Opinion
April 13, 1992
Appeal from the County Court, Nassau County (Belfi, J.).
Ordered that the judgment is affirmed.
In the early morning hours on March 19, 1988, the police observed a Cadillac in a parking lot with its engine running for approximately 25 minutes. The police then saw the defendant and the codefendant get into the car, drive it out of the parking lot, and commit numerous violations of the Vehicle and Traffic Law by passing stop signs and failing to signal. After following them for about 45 seconds, the police stopped the vehicle and, after checking for any open warrants against the defendant, arrested the defendant on an open warrant for petit larceny.
Contrary to the defendant's claim, there is no indication in the record that the police interfered with the movement of the car before observing the traffic violations (cf., People v Sobotker, 43 N.Y.2d 559). Further, once the police officers witnessed the traffic violations, they were justified in stopping the vehicle (see, Vehicle and Traffic Law §§ 1163, 1172; People v Erwin, 42 N.Y.2d 1064; cf., People v Ingle, 36 N.Y.2d 413).

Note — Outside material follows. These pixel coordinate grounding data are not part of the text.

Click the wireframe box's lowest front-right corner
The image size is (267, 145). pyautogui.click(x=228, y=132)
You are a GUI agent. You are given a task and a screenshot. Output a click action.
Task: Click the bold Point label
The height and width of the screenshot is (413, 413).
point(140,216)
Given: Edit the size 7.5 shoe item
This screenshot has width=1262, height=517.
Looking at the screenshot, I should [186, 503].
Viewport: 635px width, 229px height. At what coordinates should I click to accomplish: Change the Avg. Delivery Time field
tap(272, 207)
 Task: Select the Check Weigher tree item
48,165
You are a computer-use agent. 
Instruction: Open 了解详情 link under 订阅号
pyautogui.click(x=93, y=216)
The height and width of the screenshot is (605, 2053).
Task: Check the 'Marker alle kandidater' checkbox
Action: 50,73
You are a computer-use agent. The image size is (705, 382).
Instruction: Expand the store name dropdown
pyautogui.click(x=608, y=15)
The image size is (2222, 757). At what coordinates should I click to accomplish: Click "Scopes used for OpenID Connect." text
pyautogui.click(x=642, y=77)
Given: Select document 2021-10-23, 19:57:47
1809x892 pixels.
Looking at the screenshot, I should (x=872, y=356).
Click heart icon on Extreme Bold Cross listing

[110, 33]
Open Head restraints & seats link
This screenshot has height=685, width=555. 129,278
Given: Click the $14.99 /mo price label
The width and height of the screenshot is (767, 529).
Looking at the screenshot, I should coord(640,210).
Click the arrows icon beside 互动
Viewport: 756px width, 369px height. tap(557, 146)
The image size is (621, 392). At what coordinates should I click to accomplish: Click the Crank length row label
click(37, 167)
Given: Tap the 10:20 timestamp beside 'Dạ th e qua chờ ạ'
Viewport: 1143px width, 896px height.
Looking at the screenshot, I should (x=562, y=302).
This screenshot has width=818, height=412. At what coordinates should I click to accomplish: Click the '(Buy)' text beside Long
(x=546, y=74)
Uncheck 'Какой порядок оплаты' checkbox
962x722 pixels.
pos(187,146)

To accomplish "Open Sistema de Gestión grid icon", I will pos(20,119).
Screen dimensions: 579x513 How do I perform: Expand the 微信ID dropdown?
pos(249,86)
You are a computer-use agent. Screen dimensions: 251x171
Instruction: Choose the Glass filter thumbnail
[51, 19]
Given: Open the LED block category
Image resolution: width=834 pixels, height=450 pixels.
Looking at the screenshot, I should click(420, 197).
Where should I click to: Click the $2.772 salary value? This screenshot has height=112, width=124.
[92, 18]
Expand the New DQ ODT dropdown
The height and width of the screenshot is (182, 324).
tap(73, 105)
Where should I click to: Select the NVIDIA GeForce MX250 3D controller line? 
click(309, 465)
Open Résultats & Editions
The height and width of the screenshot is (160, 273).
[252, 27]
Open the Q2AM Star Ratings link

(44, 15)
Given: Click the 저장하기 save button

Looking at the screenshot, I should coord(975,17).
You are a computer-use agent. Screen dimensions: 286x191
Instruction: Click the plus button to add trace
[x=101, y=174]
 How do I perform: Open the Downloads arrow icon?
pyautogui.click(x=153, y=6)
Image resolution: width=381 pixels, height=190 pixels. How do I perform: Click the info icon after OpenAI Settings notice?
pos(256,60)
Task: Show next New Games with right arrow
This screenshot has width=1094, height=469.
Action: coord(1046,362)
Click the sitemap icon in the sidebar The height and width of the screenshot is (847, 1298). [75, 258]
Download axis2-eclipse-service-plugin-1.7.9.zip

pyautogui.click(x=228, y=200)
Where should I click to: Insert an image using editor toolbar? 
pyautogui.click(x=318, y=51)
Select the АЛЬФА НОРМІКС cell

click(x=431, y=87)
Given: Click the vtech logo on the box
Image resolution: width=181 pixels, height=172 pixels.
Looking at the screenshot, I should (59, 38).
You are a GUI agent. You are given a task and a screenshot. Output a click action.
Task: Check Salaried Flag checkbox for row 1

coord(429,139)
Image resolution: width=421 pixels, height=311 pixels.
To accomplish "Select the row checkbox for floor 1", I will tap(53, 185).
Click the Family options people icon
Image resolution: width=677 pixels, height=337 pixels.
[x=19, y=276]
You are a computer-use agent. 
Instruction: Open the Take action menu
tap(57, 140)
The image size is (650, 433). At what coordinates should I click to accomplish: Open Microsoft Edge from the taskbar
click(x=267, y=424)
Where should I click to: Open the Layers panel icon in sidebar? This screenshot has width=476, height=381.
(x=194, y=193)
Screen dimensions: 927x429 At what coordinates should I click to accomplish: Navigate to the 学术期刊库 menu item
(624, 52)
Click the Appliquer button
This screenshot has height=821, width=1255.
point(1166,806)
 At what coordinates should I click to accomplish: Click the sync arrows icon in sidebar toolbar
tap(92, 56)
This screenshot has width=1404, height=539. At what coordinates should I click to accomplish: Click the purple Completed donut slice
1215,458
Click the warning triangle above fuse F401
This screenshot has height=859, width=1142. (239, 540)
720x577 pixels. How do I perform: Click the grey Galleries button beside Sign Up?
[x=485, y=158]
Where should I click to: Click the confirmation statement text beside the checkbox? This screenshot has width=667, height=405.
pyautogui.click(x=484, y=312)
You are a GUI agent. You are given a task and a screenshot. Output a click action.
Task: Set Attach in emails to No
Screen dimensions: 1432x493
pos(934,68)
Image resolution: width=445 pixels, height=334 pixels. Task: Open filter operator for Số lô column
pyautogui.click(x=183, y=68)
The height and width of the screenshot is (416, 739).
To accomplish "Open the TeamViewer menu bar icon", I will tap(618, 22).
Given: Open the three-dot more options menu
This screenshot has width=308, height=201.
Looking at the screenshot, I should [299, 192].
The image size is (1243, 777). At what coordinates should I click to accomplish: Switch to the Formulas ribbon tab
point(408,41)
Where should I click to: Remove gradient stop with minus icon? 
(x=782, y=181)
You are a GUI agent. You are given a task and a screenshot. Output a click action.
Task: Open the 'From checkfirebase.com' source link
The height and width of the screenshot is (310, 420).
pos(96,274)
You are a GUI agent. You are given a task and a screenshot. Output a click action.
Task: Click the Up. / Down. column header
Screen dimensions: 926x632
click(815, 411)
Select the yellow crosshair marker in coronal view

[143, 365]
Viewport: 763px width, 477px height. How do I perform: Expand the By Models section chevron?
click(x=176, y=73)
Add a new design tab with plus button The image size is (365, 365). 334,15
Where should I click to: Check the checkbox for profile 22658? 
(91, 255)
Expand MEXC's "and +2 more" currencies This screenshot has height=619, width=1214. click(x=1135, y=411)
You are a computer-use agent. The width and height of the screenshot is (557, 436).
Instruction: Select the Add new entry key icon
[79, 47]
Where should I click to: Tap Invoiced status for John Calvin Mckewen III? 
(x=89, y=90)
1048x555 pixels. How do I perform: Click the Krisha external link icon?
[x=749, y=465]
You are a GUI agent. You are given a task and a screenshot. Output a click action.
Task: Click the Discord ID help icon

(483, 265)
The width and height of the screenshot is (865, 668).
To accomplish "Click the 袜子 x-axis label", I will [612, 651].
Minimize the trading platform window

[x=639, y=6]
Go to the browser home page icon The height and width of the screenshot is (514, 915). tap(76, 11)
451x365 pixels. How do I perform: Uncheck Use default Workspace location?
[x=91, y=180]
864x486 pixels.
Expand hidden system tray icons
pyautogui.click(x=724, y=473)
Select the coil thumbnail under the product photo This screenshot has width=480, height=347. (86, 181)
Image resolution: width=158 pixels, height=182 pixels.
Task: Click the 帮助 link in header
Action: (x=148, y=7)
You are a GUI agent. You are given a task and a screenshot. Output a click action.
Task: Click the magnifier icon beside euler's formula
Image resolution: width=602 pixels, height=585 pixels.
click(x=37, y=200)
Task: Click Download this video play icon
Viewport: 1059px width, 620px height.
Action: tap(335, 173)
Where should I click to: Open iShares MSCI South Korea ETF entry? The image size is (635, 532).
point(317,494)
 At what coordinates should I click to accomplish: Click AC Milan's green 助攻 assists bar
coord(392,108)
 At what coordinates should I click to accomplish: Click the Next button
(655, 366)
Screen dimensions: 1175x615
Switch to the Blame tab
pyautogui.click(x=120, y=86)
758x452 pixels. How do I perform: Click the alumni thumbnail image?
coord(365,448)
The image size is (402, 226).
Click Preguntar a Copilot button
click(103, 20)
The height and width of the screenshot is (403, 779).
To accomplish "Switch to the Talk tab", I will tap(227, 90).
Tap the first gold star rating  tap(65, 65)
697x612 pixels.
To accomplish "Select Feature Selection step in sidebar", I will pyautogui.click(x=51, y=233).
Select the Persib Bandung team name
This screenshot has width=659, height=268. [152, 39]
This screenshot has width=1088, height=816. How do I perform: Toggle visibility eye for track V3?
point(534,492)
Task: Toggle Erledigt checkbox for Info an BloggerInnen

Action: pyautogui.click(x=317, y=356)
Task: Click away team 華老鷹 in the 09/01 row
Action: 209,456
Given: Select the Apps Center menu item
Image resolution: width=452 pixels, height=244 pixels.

Viewing the evidence in the light most favorable to the prosecution (see, People v Contes, 60 N.Y.2d 620), we find that it was legally sufficient to establish the defendant's guilt beyond a reasonable doubt. Prior to the traffic violations, the arresting officer observed the defendant and his codefendant place in the area of the gas cap of the car an object covered by a red bandana. He saw both the defendant's and the codefendant's hands by the gas cap. After the vehicle was stopped, another officer opened up the compartment on which the gas cap was located and found a loaded gun inside the red bandana. This constituted legally sufficient evidence that the defendant possessed the gun. Moreover, upon the exercise of our factual review power, we are satisfied that the verdict of guilt was not against the weight of the evidence (see, CPL 470.15).
The trial court did not err in denying the defendant's motion for a mistrial when one of the testifying officers mentioned an outstanding warrant. The court promptly instructed the jury to disregard the testimony and then gave additional curative instructions in response to the defense counsel's request (see, People v Fallen, 143 A.D.2d 928; People v Zuccaro, 140 A.D.2d 733).
We have reviewed the defendant's remaining contentions and find them to be either unpreserved for appellate review or without merit. Sullivan, J.P., Lawrence, Ritter and Santucci, JJ., concur.